[Saved data entries]
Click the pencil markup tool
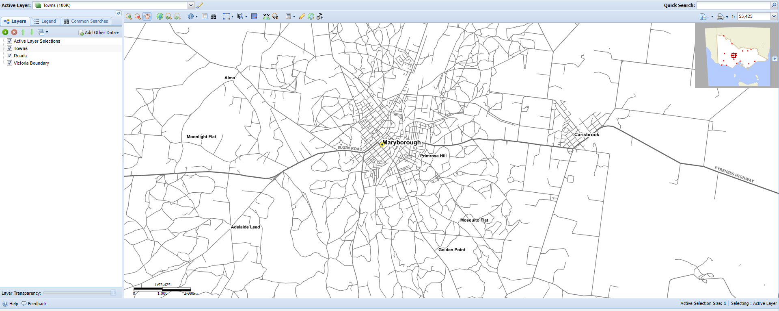The height and width of the screenshot is (311, 779). pos(302,17)
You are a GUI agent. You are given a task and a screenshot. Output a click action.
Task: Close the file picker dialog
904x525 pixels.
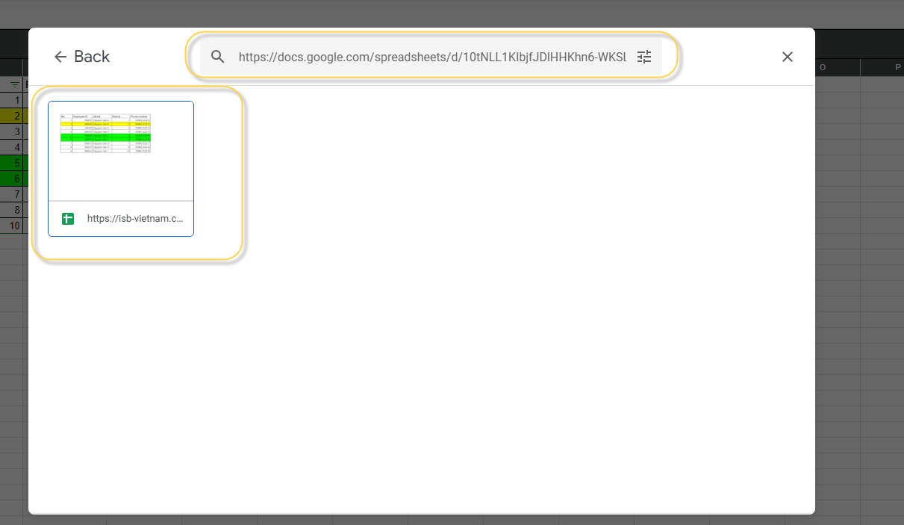[x=787, y=57]
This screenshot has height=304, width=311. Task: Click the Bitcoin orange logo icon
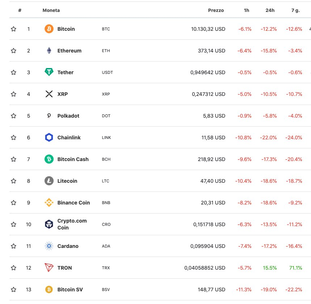coord(49,29)
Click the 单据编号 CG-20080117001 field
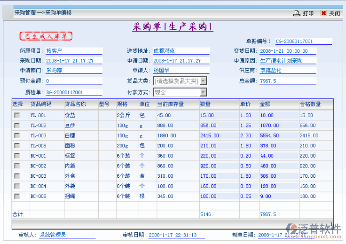Viewport: 346px width, 244px height. pyautogui.click(x=294, y=42)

What is expected: Repeat exactly, please: transcribe each entry and leave out the pictures.

Output for this exercise:
Click the pencil markup tool
The height and width of the screenshot is (311, 779). pos(302,17)
You are a GUI agent. You are given a task and a screenshot. Output a click action.
Task: Close the file picker dialog
904x525 pixels.
[x=787, y=57]
This screenshot has height=304, width=311. Task: Click the Bitcoin orange logo icon
coord(49,29)
Click the 单据编号 CG-20080117001 field
Viewport: 346px width, 244px height. pyautogui.click(x=294, y=42)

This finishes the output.